You are correct but they also cannot "dump" an "unstable" patient on an EMS crew. I guess I shouldn't say the cannot do it, they certainly could but any medic worth their salt will refuse the transport.
I do not agree with that.
If a facility has no possibility of helping or even stabizing a patient, a transport on compassionate grounds is absolutely in order.
Not to you in particular, but I want to point out people die in ambulances. It is not a place where death is officially put on hold until at a hospital.
Taking an unstable patient from one hospital to another might be the best chance that patient has.
I think there are times it is appropriate for the medic to deny sitting the transfer. But that is a different thread.
The sending physician is responsible for that patient until that patient reaches the receiving facility correct? Why would the sending physician not do everything they could to get that patient in a state fit for the transport environment before sending them out? I'm not willing to take someone who will likely code en route because of inadequate "stabilization" at the sending facility.

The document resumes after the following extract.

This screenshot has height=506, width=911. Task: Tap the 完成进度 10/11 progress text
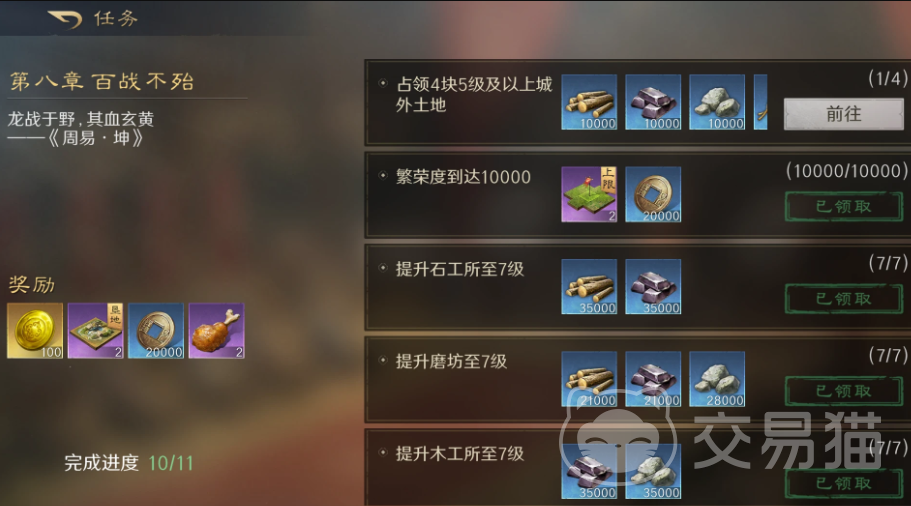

So your plan is to let them die without help as opposed to try and get them somewhere that can help, simply because they might die on the trip?
Does that sound logical or reasonable to you?
If that physician has set up a transfer to a facility that bypasses other capable facilities where does that fall? Example: an active STEMI being transfered from a facility incapable of providing PCI to another facility which will result in bypassing another facility capable of providing that patient definitive care. If it's within reason I'm perfectly OK with it but if they are asking me to drive a long distance past the facility being bypassed would it be wrong for the medic to chime in? I know being out of insurance coverage comes into play but in a situation like this what's more important, ease for the insurance company or patient care?
Finanacial considerations are absolutely part of good patient care.
From not ordering unwarrented tests to making sure the pt isn't forced into bankruptcy from the needed treatment when possible.
I know stable is controversial term at best, Dr. Jeffrey Guy has a good quote: "A stable is a place for horses, patients are compensated or decompensated". Why wouldn't the sending facility do everything in their power to keep that patient in a compensated state. I know patient care is dynamic and constantly changing but that just seems silly to me to "dump" a decompensated patient on a transport crew.
Because emergency rooms ad even the full capabilities of some hospitals cannot restore homeostasis with what they have.
Many people think stabilizing a few numbers or lab values actually saves patients.
That is just wrong.
I can stabilize normal vitals on a corpse. That doesn't mean it will live again.